21 marzo - 07:38 - CASTREZZATO (BRESCIA)
Si sa che lo sport vive di momenti decisivi. La carriera di Andrea Kimi Antonelli non sarebbe stata la stessa senza l’ingresso nel programma junior della Mercedes e il debutto in Formula 1 nel 2025. In entrambi i casi l’ultima parola l’ha avuta il team principal Toto Wolff, che ha scelto di puntare sul talento bolognese quando era solo un ragazzino che correva sui kart. I due si sono incontrati anche ieri sul circuito di Franciacorta, situato a pochi chilometri da Brescia: il 19enne ha accompagnato il papà Marco, impegnato con il suo team, mentre il manager austriaco ha seguito con la moglie Susie il figlio Jack. Il giovane della KR Motorsport, lo stesso team in cui ha corso in passato Antonelli, è arrivato terzo nella categoria Mini U10 alle spalle di due piloti Baby Race: Sasha Miras Y Munoz e Johan Berger, figlio dell’ex pilota di Ferrari e McLaren Gerhard.
Come procede la crescita di Jack?
"È troppo presto per dirlo, siamo qui innanzitutto per divertirci. La Wsk è il livello più alto dei kart, serve a migliorare e capire le gare. L’ambiente è stimolante: io sono uno sportivo a 360 gradi. Non mi sento legato solo alla F.1, mi piace girare e conoscere meglio altre realtà, mantenere i rapporti".
Come gestisce la rivalità tra Antonelli e George Russell?
"Io come capo ho la responsabilità di tutta la Mercedes, ma anche dei piloti. Per questo provo ad essere all’occorrenza severo, un padre adottivo, un coach e un supporto psicologico. Mi impegno per dare a Kimi e George le stesse opportunità. Quest’anno hanno a disposizione una macchina molto competitiva. Dobbiamo continuare a spingere per ottenere i migliori risultati possibili".
Il successo di Antonelli in Cina è stato accolto da molto clamore. Se lo aspettava?

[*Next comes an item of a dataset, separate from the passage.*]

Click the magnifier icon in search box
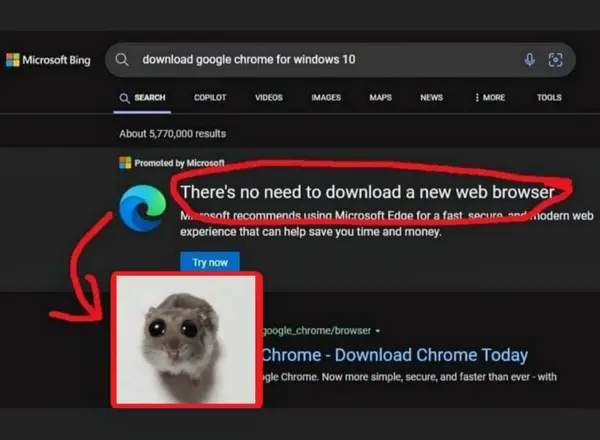 tap(122, 60)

"Sì, ero consapevole che la vittoria nella massima serie mancava da tanto all’Italia (dal GP della Malesia del 2006 con Giancarlo Fisichella, ndr). Adesso è arrivato un pilota che è anche una piccola rockstar, ha dei valori importanti e un bellissimo carattere. È tutto quello che serve per avere successo. Però Kimi non deve ricevere pressioni eccessive". C’era chi diceva che è stato preso in un team di vertice troppo presto. Questo risultato è anche una sua rivincita?
"Sono in questo ambiente da tanti anni e ci sono sempre delle critiche. Spesso arrivano da chi non ha tutte le informazioni a disposizione. Non ci sono tanti piloti in grado di vincere tutto fin dai kart come Kimi. Ho visto la sua crescita da vicino, quindi non ho mai vissuto come un rischio la decisione di prenderlo subito in Mercedes. L’unico pericolo che esiste con i giovani è che non siano pronti a gestire la pressione della Formula 1, ma Antonelli ha sempre avuto a disposizione un’ottima struttura e una famiglia modello attorno a sé. Noi cerchiamo di farlo crescere in un ambiente di successo e la mamma e il papà conoscono molto bene il motorsport. Possono dargli dei buoni consigli".
L’ha visto diverso rispetto allo scorso anno?
"Sì, è normale. Il primo anno nella massima serie è sempre un periodo di crescita e sviluppo. Si passa da momenti brillanti ad altri più duri, come è successo a lui. I risultati adesso stanno arrivando, ma siamo pronti ad affrontare anche altre difficoltà se si presenteranno, a diciannove anni sono normali".